Call of McCain's co-chair on "Jewish Outreach" has been missed or ignored by both the secular and Jewish media
October 7, 2008 (Fort Lee, NJ) -- In a Shalom TV editorial, Rabbi Mark S. Golub, president of American Jewry's national cable television network, expressed his concern that both the Jewish and secular media has not asked Alaska Governor Sarah Palin to clarify her position on the intrinsic religious integrity of Judaism and the Jewish People.

Golub points out that Governor Palin is a participating member of The Wasilla Bible Church whose pastor publicly preaches the need to convert Jews to Christianity. More specifically, Governor Palin was in attendance when the visiting executive director of Jews for Jesus preached that Palestinian terrorism which murders and maims Israeli civilians is God's punishment of the Jews for not accepting Jesus. Governor Palin's pastor followed this sermon with a collection for Jews for Jesus and prayed that God would make their work of bringing Jews to Jesus successful.

The call for Governor Palin to clarify her own stand on whether Jews need to be converted to Christianity deserves prompt media attention since it comes from an official member of the John McCain presidential campaign, Fred Zeidman, who serves as the McCain campaign co-chair for "Jewish Outreach."

In an interview on Shalom TV, Zeidman stated that Governor Palin not only owes an explanation of her views to the American Jewish community, but also owes an explanation to the American community at large--in the same way that Senator Barack Obama owed the American people an explanation of his affiliation with the Reverend Jeremiah Wright and the Trinity United Church of Christ.

For Golub, the lack of a Jewish follow-up to Zeidman's call raises serious questions. Are American Jews reluctant to make an issue over possible anti-Semitic church movements? Are American Jews resigned to a double standard that would condemn anti-white bigotry but not anti-Semitism?

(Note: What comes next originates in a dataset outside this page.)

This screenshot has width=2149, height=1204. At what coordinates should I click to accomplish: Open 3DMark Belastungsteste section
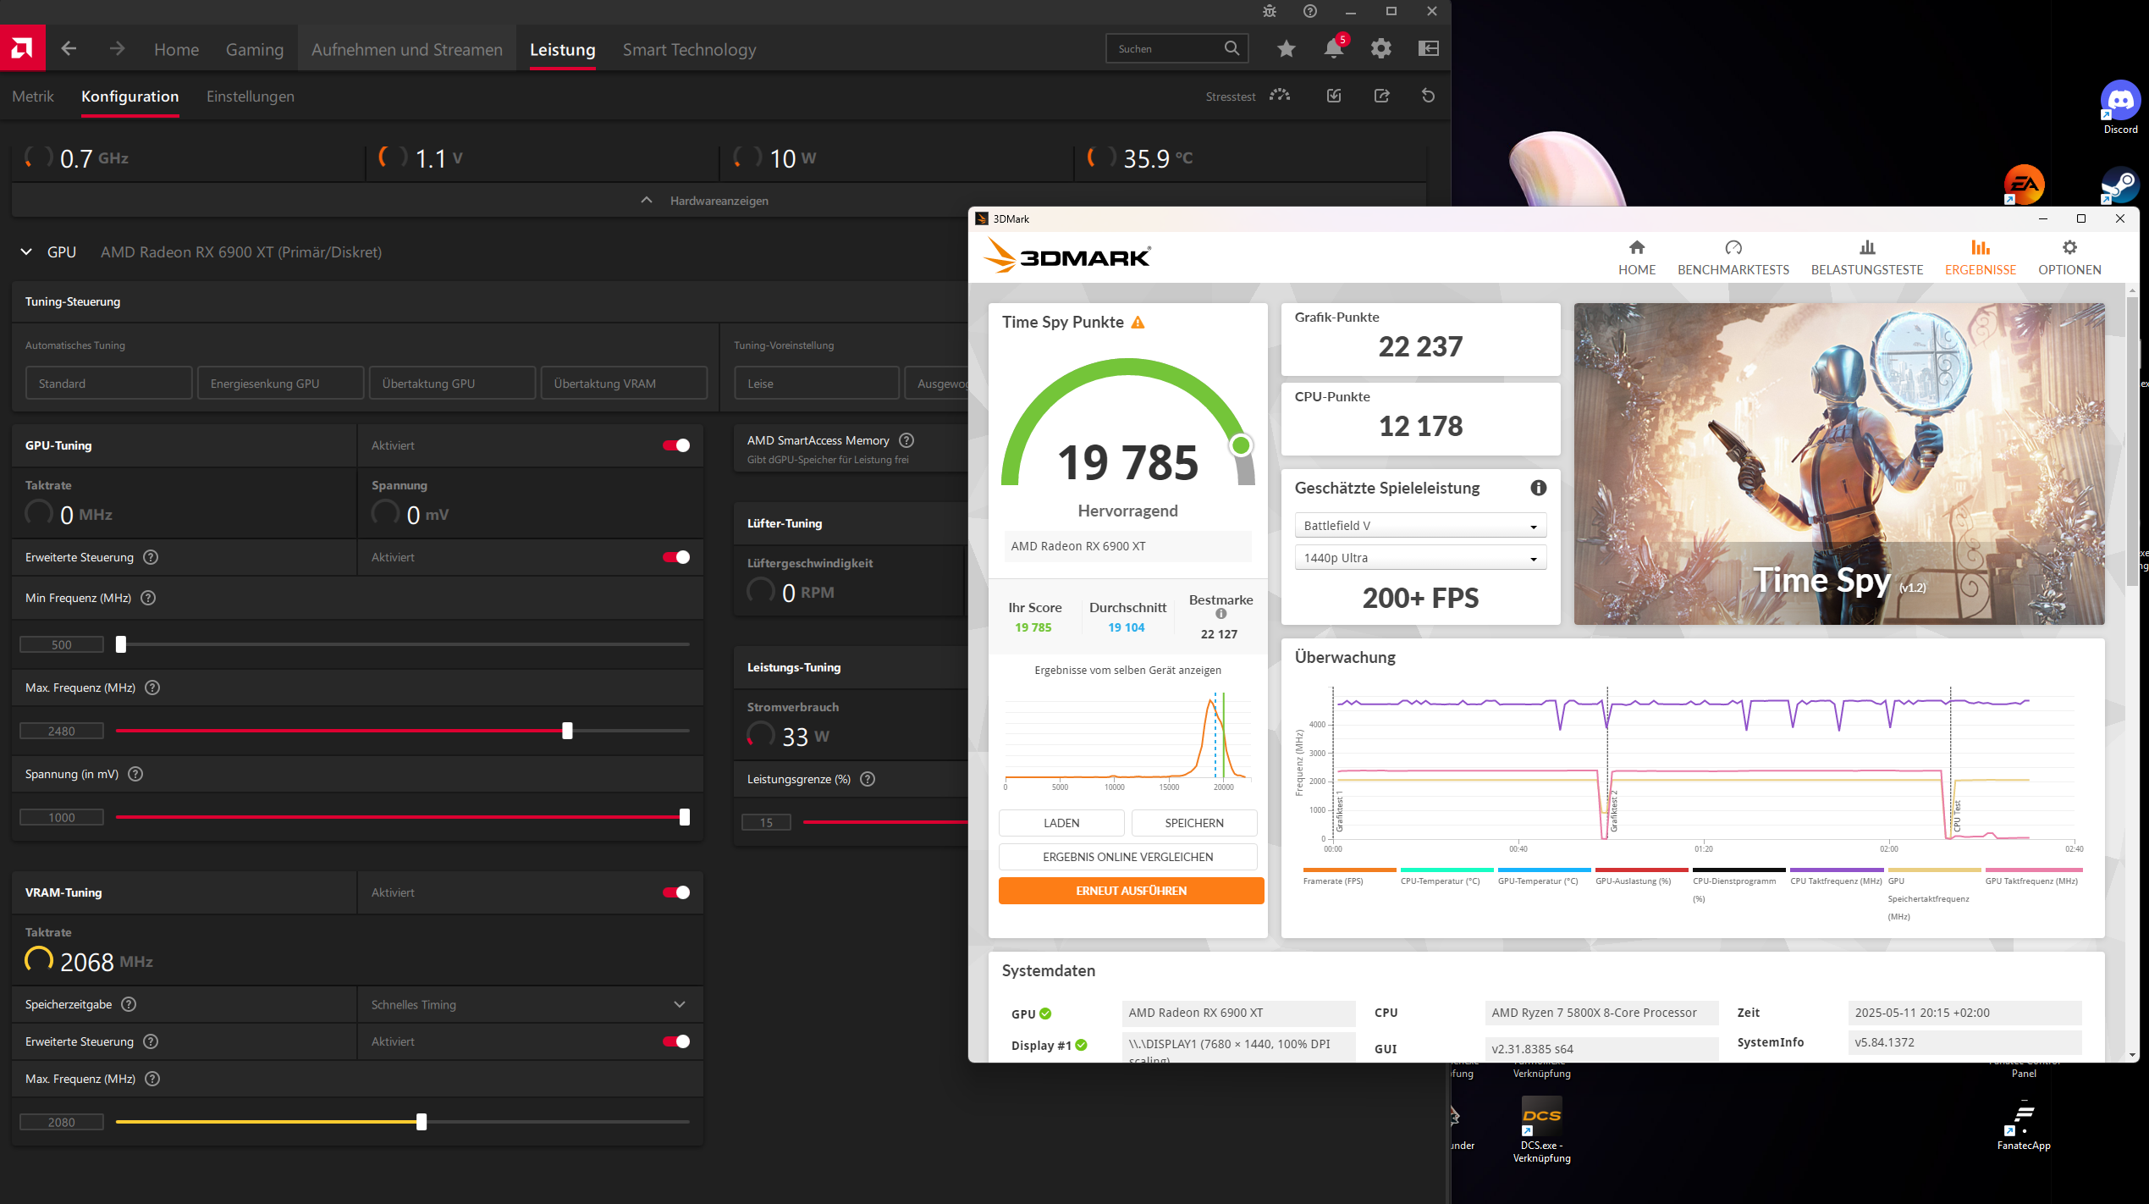click(x=1866, y=257)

And for Golub, the issue goes far beyond the Jewish community alone.

"It may well be that Governor Palin does not share the views of her church, her pastor, or the executive director of Jews for Jesus," said Golub from his New Jersey office. "But Jews in particular, and all Americans who care about church-state separation and religious tolerance in the United States, have a right to ask Governor Palin to clarify where she stands on the need to convert Jews. In America, one would not expect any public official to view any religious group--not Muslims, not Jews, not Christians--as a community of lost souls that must be converted. Yet this is the view of Governor Palin's pastor and church community, and if the governor does share her pastor's perspective on Jews--or on any other non-Christian group in America--one may wonder how her views might effect her public policy decisions were she to be elected in November." ...

Shalom TV, Inc. | P.O. Box 1989 | Fort Lee | NJ | 07024"

Given that Governor Palin has been taking Senator Obama to task about his church and pastor, isn't only fair that she respond to the same level of charges against her?

The reality is that neither should be held responsible for the words of their pastors, not to mention, religious tests for holding elected office are illeagal on the national level and in all 50 states.